Indeed, last month Grab, the region’s most valuable tech unicorn, announced it plans to go public in New York in the fourth quarter of this year via a $40bn merger with a SPAC.
M&A activity remains strong
While public listings are the latest step for a number of rapidly expanding tech companies in South-east Asia, other major players are pursuing different strategies in their quest to gain market share.
There has been substantial merger and acquisition (M&A) activity in South-east Asia’s tech space. For example, as part of a move into financial services by the region’s leading super apps, last year Grab purchased wealth-tech start-up Bento, while Gojek acquired Indonesian point-of-sale firm Moka and Vietnamese e-payment start-up WePay.
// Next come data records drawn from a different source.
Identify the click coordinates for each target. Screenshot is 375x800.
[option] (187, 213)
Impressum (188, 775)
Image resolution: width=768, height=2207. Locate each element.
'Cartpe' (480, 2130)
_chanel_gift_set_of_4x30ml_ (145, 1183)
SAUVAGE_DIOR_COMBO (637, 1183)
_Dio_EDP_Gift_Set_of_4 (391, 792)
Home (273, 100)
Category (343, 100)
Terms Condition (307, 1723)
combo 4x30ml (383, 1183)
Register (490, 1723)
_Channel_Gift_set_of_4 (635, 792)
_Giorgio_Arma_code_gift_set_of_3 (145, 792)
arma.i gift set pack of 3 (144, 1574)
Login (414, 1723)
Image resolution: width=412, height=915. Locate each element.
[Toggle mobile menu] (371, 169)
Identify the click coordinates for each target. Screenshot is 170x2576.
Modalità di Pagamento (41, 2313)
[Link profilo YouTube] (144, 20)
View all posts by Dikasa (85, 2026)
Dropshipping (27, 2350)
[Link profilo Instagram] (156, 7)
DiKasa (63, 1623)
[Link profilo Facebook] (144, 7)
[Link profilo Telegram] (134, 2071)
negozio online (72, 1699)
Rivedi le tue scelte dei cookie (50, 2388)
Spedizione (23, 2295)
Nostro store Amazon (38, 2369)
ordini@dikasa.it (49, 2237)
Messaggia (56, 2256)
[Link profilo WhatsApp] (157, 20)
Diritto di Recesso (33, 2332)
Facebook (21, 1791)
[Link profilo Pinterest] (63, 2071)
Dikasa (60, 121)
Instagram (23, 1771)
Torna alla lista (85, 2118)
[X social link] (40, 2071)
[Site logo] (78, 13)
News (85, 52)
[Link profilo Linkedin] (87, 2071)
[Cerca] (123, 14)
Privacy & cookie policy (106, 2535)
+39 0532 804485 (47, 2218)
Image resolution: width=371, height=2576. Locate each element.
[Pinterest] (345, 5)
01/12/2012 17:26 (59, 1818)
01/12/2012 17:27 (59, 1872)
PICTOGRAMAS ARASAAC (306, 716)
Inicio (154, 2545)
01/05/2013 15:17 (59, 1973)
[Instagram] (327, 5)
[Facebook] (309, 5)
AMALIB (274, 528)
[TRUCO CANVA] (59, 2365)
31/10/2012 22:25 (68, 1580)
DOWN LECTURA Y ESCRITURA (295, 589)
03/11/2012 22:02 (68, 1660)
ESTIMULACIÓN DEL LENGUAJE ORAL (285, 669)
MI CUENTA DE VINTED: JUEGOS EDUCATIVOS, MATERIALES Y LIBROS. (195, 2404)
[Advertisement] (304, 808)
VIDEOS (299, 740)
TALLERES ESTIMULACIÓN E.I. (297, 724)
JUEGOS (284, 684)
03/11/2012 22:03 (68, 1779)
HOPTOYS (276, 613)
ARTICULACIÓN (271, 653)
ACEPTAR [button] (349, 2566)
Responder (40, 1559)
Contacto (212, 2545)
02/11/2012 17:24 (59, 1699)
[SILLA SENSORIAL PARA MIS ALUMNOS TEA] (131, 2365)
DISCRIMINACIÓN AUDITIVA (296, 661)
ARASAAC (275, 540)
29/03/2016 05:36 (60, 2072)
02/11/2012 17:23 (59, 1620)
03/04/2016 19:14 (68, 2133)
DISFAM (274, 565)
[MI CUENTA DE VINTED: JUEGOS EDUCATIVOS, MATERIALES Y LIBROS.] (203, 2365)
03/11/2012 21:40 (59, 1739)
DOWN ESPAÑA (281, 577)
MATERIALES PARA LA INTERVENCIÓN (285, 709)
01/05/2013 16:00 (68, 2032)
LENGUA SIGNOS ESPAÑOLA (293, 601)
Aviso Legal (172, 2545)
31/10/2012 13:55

More recently, used car marketplace Carsome became Malaysia’s first unicorn earlier this month after agreeing to a deal to purchase fellow car advertising network iCar Asia. This comes amid reports that Carsome is evaluating plans to list in the US later this year.
The expansion of the region’s broader digital economy has also seen some new players enter the market.
Earlier this month Malaysian low-cost airline AirAsia announced that it would buy Gojek’s Thai business in a $50m stock swap deal.
The purchase, which includes Gojek’s ride-hailing, food delivery and payments operations, comes one week after AirAsia applied for a digital banking licence in Malaysia, and aligns with the company’s plans to develop its own super app and digital businesses while the majority of its fleet remains grounded due to Covid-19-related travel restrictions.
Elsewhere, e-commerce and logistics provider Flash Group recently became Thailand’s first unicorn start-up after raising $150m in additional funding. When making the announcement, company officials said the financing will be put towards increasing Flash Group’s financial services and expansion into other ASEAN markets.